Исследователи сосредоточились на двух средних и двух передних “лицевых участках” и установили, что нейроны средних участков реагируют на лица в зависимости от ракурса. Так, нейрон, который сильнее реагирует на лицо Джека, чем Джилл, когда они показаны анфас, может сильнее реагировать, напротив, на лицо Джилл, когда они показаны в профиль. Особенно интересным явилось наблюдение: клетки одного из передних “лицевых участков” избирательно реагируют на ракурс. Например, некоторые из них активируются при демонстрации лиц в полный профиль (как справа, так и слева), но не в каком-либо промежуточном ракурсе. Фрайвальд и Цао отмечают, что открытие целого “лицевого участка” с такими нейронами позволяет предположить: зеркальные отражения могут играть важную роль в распознавании объектов в целом. Нейроны другого переднего участка, в свою очередь, оказались чувствительными к принадлежности лица независимо от ракурса. Так, нейроны, сильнее реагировавшие на лицо Джека анфас, чем на Джилл анфас, сильнее реагировали на Джека и в профиль.

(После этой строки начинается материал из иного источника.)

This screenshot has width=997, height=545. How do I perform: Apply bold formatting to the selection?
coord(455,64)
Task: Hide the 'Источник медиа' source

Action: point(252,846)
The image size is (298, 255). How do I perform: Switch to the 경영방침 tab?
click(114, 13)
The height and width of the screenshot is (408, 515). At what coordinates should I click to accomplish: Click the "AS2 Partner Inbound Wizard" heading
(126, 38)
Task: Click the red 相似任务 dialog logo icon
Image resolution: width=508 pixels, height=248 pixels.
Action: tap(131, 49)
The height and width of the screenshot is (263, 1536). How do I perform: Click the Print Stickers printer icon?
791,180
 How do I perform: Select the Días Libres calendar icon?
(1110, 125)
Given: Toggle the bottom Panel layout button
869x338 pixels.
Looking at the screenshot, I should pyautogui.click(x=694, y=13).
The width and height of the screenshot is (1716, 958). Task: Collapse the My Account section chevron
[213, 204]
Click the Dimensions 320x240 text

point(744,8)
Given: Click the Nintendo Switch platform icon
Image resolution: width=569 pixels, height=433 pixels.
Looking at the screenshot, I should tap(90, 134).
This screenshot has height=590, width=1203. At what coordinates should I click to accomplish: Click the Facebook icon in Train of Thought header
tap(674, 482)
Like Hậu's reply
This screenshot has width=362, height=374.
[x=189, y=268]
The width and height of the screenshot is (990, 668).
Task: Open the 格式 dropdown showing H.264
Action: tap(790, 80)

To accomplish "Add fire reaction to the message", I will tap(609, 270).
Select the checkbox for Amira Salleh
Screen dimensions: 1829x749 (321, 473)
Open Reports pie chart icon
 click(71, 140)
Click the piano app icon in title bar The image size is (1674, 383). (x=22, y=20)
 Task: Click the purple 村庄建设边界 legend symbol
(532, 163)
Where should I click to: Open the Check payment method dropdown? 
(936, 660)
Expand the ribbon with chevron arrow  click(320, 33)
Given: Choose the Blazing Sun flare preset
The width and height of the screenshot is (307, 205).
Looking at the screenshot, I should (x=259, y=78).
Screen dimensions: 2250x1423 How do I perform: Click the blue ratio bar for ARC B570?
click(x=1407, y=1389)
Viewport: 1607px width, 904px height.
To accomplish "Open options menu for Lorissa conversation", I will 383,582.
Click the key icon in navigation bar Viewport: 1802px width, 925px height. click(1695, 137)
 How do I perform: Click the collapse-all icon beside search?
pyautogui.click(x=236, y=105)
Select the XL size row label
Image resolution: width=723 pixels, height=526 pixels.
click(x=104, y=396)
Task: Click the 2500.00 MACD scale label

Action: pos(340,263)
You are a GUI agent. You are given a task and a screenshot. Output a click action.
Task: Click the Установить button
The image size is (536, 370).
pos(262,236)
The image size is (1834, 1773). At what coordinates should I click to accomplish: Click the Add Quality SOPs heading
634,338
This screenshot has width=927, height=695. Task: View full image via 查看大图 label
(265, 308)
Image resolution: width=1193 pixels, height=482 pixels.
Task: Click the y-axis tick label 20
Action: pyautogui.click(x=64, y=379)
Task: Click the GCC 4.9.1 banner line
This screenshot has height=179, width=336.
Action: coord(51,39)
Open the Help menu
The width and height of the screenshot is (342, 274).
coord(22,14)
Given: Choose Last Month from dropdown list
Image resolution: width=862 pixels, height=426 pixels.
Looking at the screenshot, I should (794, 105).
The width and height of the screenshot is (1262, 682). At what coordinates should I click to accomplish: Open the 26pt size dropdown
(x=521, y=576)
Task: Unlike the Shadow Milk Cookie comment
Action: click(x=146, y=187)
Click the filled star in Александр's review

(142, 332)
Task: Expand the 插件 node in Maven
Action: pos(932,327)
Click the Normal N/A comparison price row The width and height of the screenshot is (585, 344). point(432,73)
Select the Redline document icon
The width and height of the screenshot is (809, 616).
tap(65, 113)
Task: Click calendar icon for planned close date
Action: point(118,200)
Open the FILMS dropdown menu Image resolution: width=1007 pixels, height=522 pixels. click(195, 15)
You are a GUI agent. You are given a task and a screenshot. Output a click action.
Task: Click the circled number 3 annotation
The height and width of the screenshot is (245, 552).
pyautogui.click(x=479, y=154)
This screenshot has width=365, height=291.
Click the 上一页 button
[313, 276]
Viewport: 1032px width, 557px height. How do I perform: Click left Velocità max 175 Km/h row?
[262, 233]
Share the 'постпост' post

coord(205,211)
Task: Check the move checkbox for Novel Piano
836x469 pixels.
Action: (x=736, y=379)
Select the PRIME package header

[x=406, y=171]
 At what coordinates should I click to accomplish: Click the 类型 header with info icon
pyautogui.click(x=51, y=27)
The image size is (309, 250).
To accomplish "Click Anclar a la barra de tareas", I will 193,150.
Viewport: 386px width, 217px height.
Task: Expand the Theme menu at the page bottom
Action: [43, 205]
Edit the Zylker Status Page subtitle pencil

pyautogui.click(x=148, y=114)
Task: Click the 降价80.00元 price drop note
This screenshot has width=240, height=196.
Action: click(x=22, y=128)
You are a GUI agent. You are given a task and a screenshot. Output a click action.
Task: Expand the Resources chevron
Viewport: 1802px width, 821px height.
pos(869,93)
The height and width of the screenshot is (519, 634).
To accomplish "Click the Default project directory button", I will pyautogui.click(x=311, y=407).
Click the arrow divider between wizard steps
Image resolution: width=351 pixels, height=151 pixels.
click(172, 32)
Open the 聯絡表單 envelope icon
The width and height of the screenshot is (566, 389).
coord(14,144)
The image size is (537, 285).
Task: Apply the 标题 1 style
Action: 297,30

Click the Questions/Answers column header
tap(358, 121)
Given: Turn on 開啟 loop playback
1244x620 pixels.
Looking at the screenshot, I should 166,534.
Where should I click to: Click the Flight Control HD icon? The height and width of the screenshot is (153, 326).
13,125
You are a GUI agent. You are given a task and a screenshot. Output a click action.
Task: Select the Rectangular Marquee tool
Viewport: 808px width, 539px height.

Эти открытия указывают на то, что зрительная информация о ракурсе и принадлежности лиц обрабатывается в ряде “лицевых участков” поэтапно, генерируя в итоге цельный образ лица того или иного человека, не зависящий от изменений, определяемых ракурсом. Нейроны первого из исследованных Фрайвальдом и Цао участков, расположенного сзади остальных, не способны связывать изображения лица одного человека в разных ракурсах, а нейроны следующих участков реагируют на принадлежность лица уже независимо от ракурса. Более того, поскольку обезьянам демонстрировали незнакомые человеческие лица и в случайном порядке, следует признать: не зависящее от ракурса высокоточное распознавание лиц в переднем из “лицевых участков” происходит и без предварительного научения, даже если научение позволяет повышать его эффективность. Фрайвальд и Цао сделали вывод, что и в нашем мозге может работать система, предназначенная для опознавания лиц независимо от ракурса, не требующая предварительного научения.
Поскольку мы встречаем множество людей, интересно узнать, действительно ли отдельные клетки мозга реагируют на лицо конкретного человека. Ответ на этот вопрос дали исследователи, изучавшие активность нейронов средней височной коры – области, связанной с хранением долговременной памяти. Регистрируя активность этих нейронов у пациентов при подготовке к нейрохирургическим операциям, Кристоф Кох и его коллеги из Калифорнийского технологического института обнаружили подгруппу нейронов, реагирующих на изображения конкретных людей. Примечательно, что определенная клетка может при этом реагировать на изображения целого ряда общеизвестных личностей, например Билла Клинтона. Продолжившие исследования в этой области Ицхак Фрид и его коллеги из Калифорнийского университета в Лос-Анджелесе установили, что нейроны средней височной коры гораздо чаще реагируют на изображения лиц людей, с которыми испытуемого связывают личные отношения, чем на изображения лиц людей, с которыми испытуемый не имеет личных контактов. Ученые предположили, что более важные для каждого из нас лица кодируются большей долей нейронов средней височной коры, чем менее важные.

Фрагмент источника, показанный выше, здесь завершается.